How to complete this task | Reproduce verbatim the rows starting at the line that contains "The width and height of the screenshot is (1904, 947)." and ending at the last of the rows, both ends included.
====
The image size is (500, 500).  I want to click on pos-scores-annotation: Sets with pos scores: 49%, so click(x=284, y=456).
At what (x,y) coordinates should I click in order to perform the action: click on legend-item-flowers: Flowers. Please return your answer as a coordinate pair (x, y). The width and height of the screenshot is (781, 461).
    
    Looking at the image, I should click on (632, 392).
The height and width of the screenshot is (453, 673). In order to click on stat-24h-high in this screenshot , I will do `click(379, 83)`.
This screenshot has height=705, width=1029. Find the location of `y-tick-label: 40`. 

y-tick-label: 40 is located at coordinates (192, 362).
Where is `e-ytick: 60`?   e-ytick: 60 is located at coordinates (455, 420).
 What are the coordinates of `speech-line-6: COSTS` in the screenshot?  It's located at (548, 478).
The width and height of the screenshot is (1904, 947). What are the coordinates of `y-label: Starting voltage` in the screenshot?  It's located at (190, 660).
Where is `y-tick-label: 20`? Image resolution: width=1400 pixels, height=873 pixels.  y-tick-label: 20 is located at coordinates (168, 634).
====
Exercise answer |
The width and height of the screenshot is (1904, 947). What are the coordinates of `y-label: Starting voltage` in the screenshot?  It's located at (190, 660).
Where is `y-tick-label: 20`? Image resolution: width=1400 pixels, height=873 pixels.  y-tick-label: 20 is located at coordinates (168, 634).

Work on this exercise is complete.